Your goal: Starting with the first line of the listing, quote each line exactly until and including the one with "Click the Home back arrow icon", leaving pictures out.

╭──

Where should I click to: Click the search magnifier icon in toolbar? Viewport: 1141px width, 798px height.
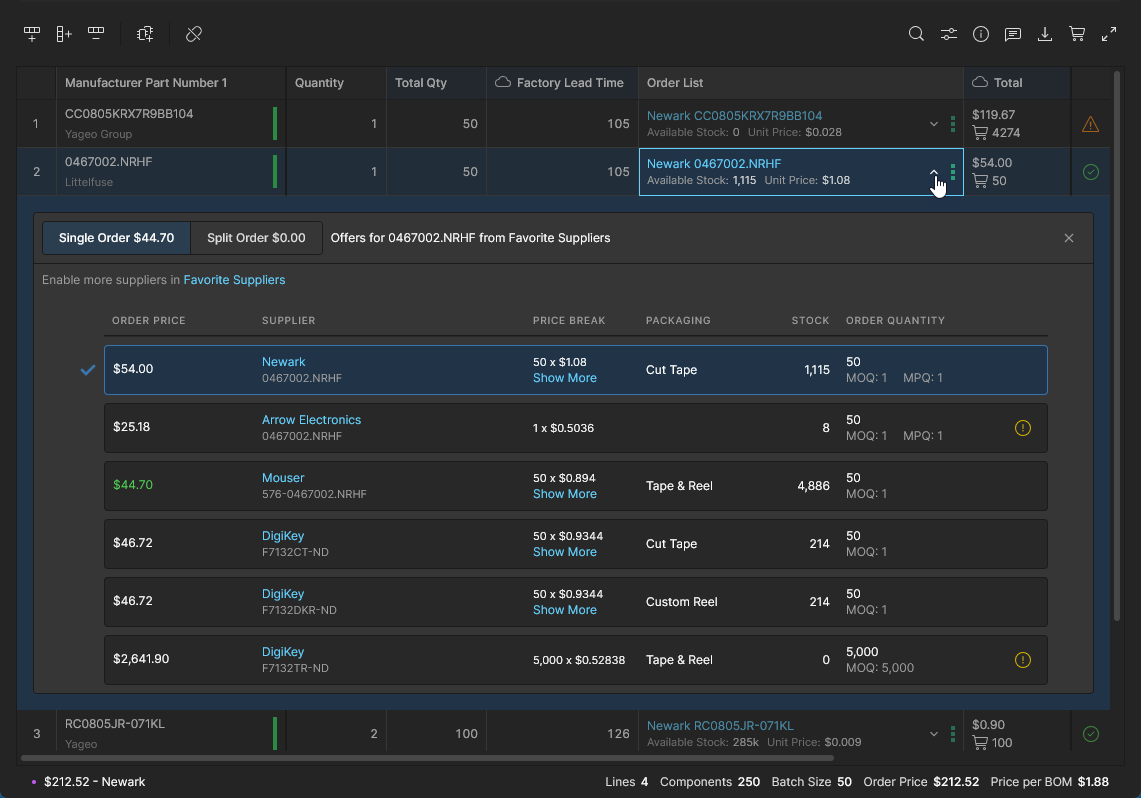(x=916, y=34)
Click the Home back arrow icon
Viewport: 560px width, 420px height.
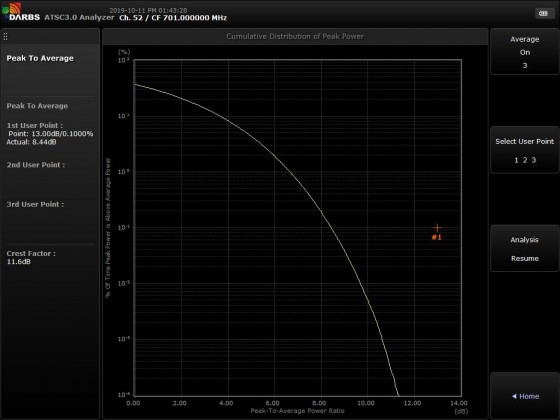point(514,396)
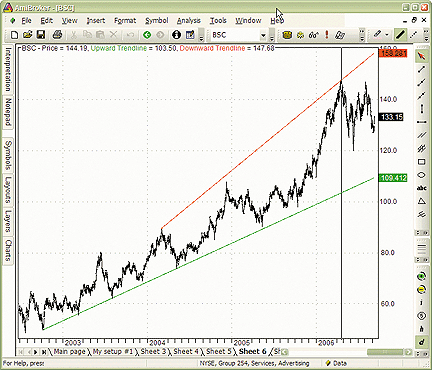Select the arrow pointer tool
Image resolution: width=432 pixels, height=370 pixels.
(422, 56)
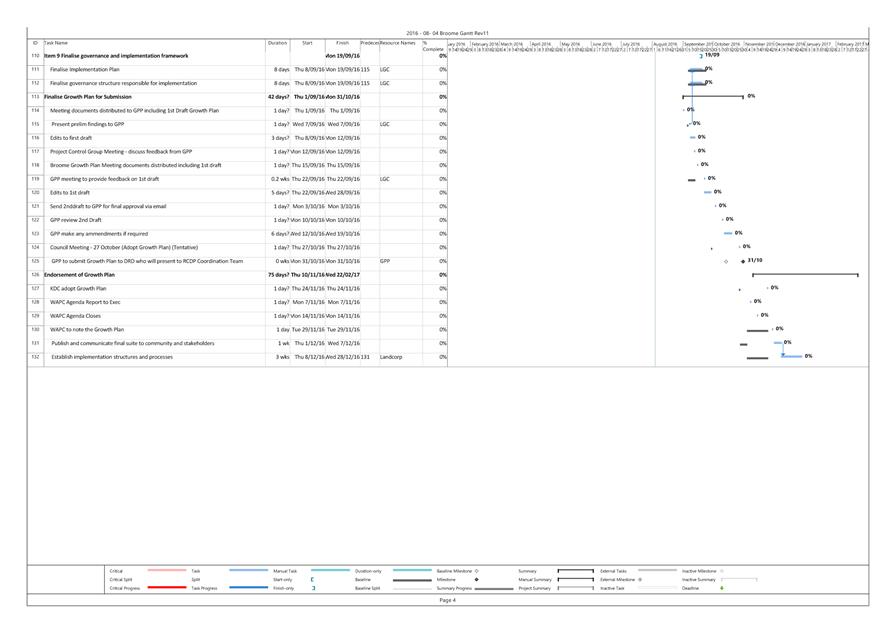Click the green Deadline arrow in the legend
896x633 pixels.
point(722,588)
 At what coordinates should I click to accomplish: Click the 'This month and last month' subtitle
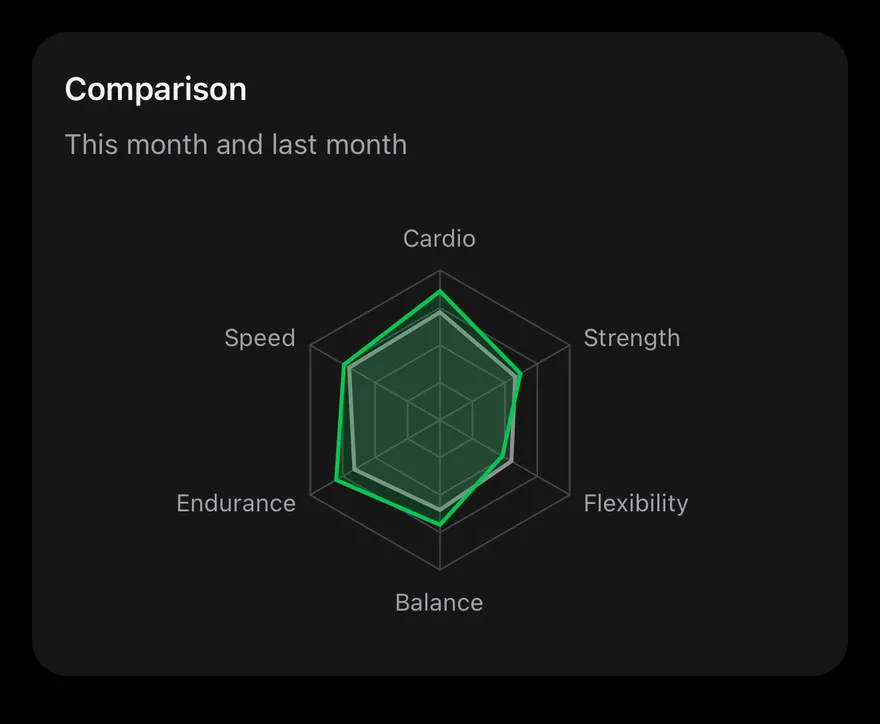[x=236, y=144]
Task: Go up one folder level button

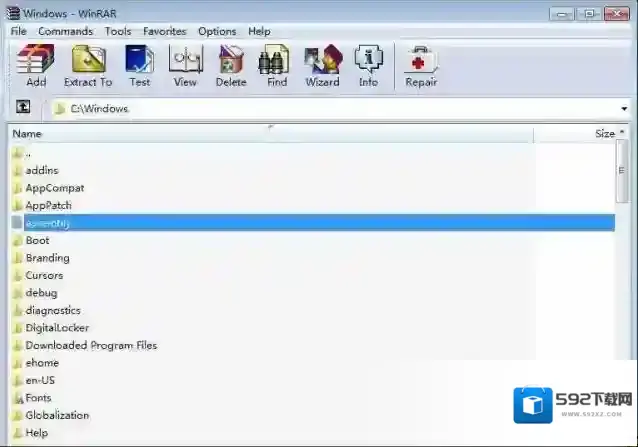Action: tap(22, 108)

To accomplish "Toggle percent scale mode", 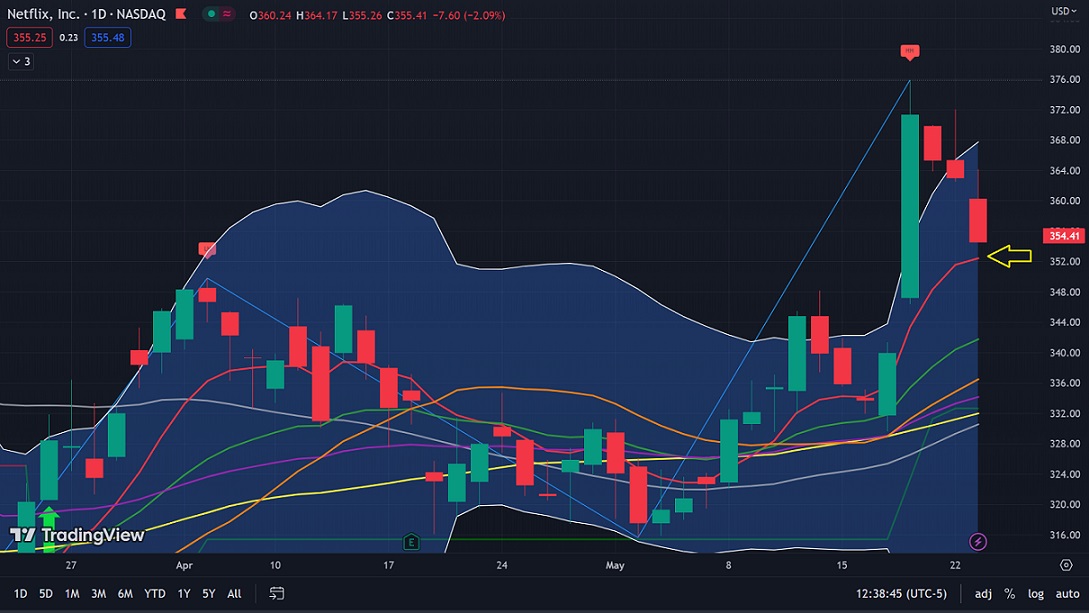I will coord(1010,594).
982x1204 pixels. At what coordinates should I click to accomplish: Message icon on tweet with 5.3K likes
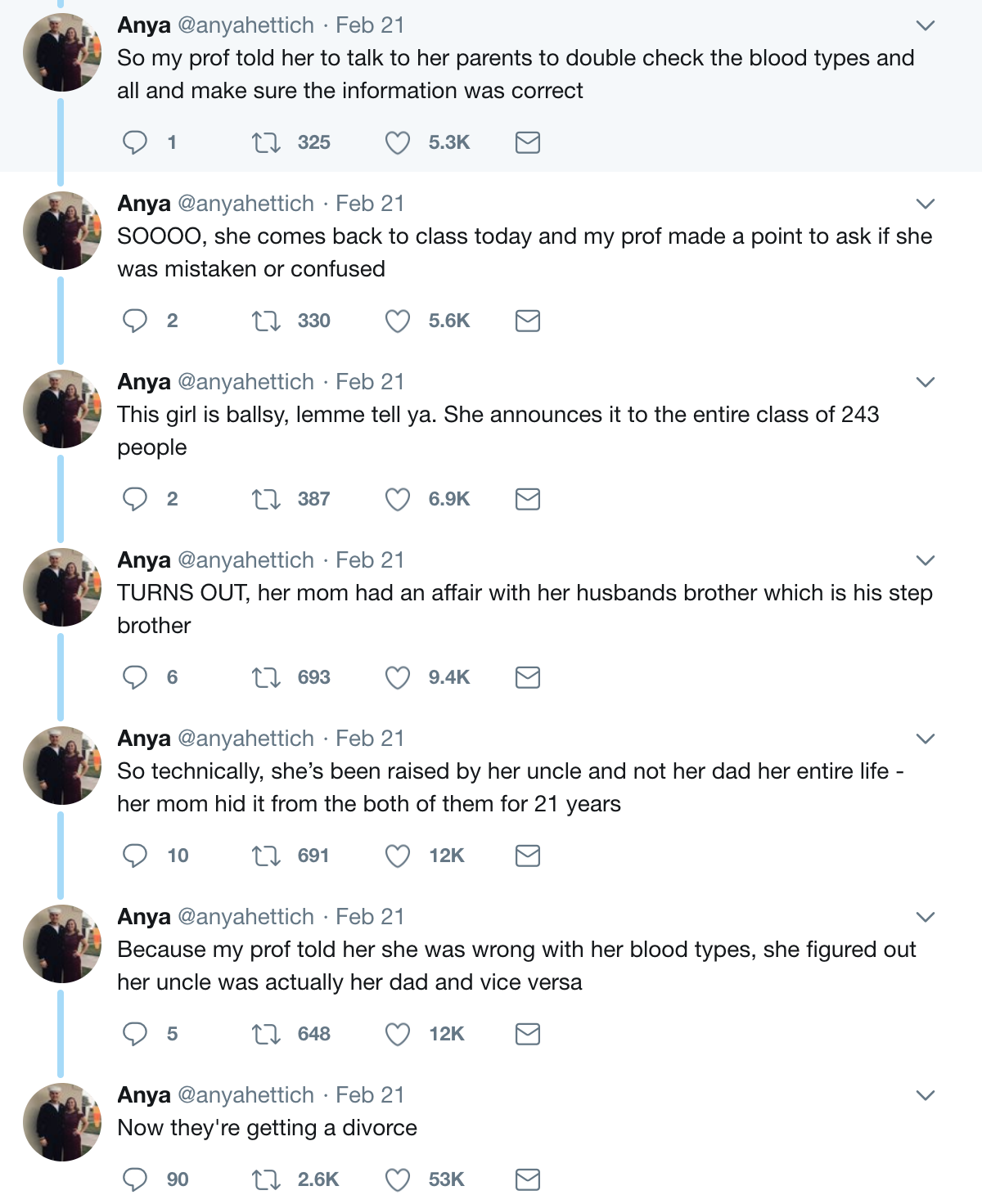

╰──

Exercise answer:
Where should I click to: Click the search magnifier icon in toolbar? Viewport: 1141px width, 798px height.
(x=916, y=34)
Click the Home back arrow icon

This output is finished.